酸性状態では虫歯が進行するリスクは高くなるのですが、本来は唾液の働きによって中性状態へと戻ろうとします。
しかし間食をすると酸性状態が長く続くため、虫歯になりやすい環境を作ってしまうのです。
気をつけたいこと2【プラークコントロール】
お口の中のプラーク(歯垢)を取り、歯周病の原因となる細菌を可能な限り減らすことを、プラークコントロールと言います。
わかりやすく言えば、歯ブラシや歯間ブラシなどを使用したお口のケアのことです。
歯医者による歯の定期健診は、一般的に3ヵ月に1度行われます。その間の90日間は自分で歯を磨かないといけません。
定期健診に頼りきりになり「プロがケアしてくれるから大丈夫」と考えていると、虫歯のリスクは高くなります。

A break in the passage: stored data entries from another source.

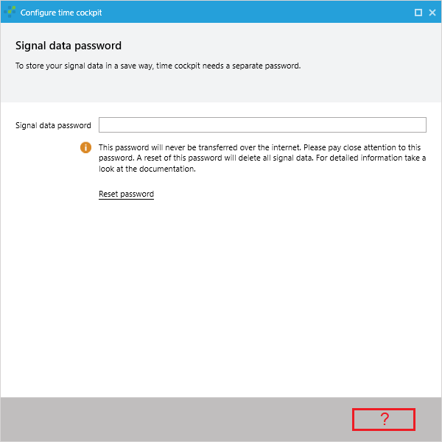Open the Reset password link
Screen dimensions: 442x442
coord(126,194)
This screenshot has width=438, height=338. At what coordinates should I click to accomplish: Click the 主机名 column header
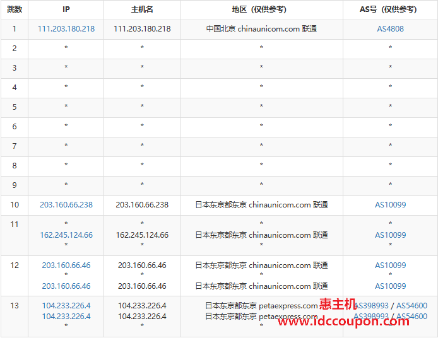(142, 9)
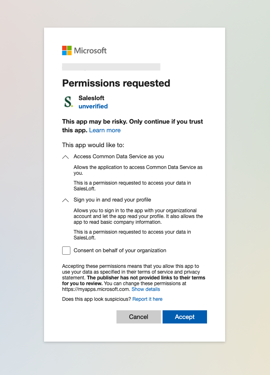The height and width of the screenshot is (375, 270).
Task: Collapse the sign-in and read profile chevron
Action: pyautogui.click(x=65, y=200)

自分でどのようにケアしていくか、ふだんの磨き方に気を配ることこそが、虫歯のリスクを左右するポイントです。
気をつけたいこと3【歯の強さ、弱さ】
歯の強さ、弱さで虫歯のリスクは大きく変わってきます。
フッ素で洗口(お口の中を洗いすすぐこと)し口腔内のコーティングをしているのか、歯磨き粉もこだわっているのか、なども歯の強さ弱さに関係してくるポイントです。
気をつけたいこと4【歯並び】
虫歯のリスクは、歯並びとも関係しています。
歯が重なったり隠れたりしている場合、歯磨きがしづらいため虫歯のリスクが高まります。
虫歯予防には、ふだんの歯の磨き方だけでなく、歯を磨きやすいお口の環境(歯並び)も大切です。
気をつけたいこと5【材料の選択】
銀の詰め物か、セラミックの詰め物かという材料の選択も、虫歯のリスクを左右するポイントです。

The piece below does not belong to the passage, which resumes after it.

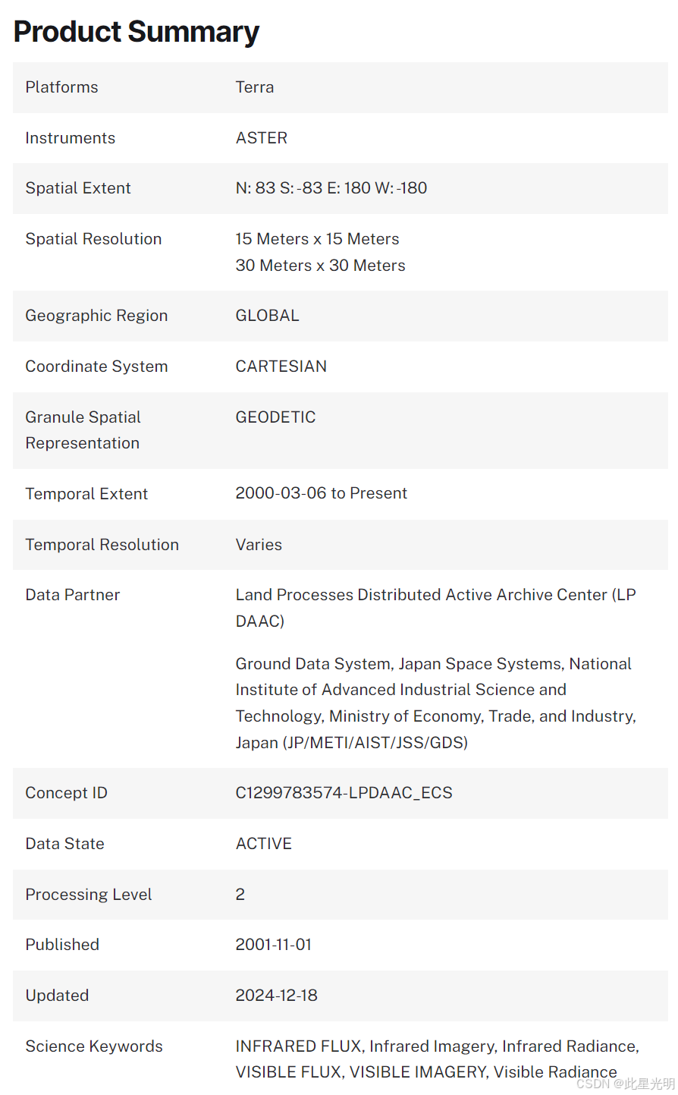Viewport: 678px width, 1095px height.
Task: Select the 15 Meters x 15 Meters text
Action: 317,239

歯の詰め物に関しては、別の記事でくわしく紹介しています。
関連記事:虫歯の被せ物、銀とセラミックはここまで違う!5つの視点から詳しく解説
虫歯かもしれないと思ったら|手遅れとなる前に適切な対処法を
こちらの記事では、虫歯の進行度について紹介しました。
歯には寿命があります。
ふだんのケアにより、虫歯にさせないことも大切です。さらに、もしも虫歯になってしまったら、早めの適切な治療が必要となります。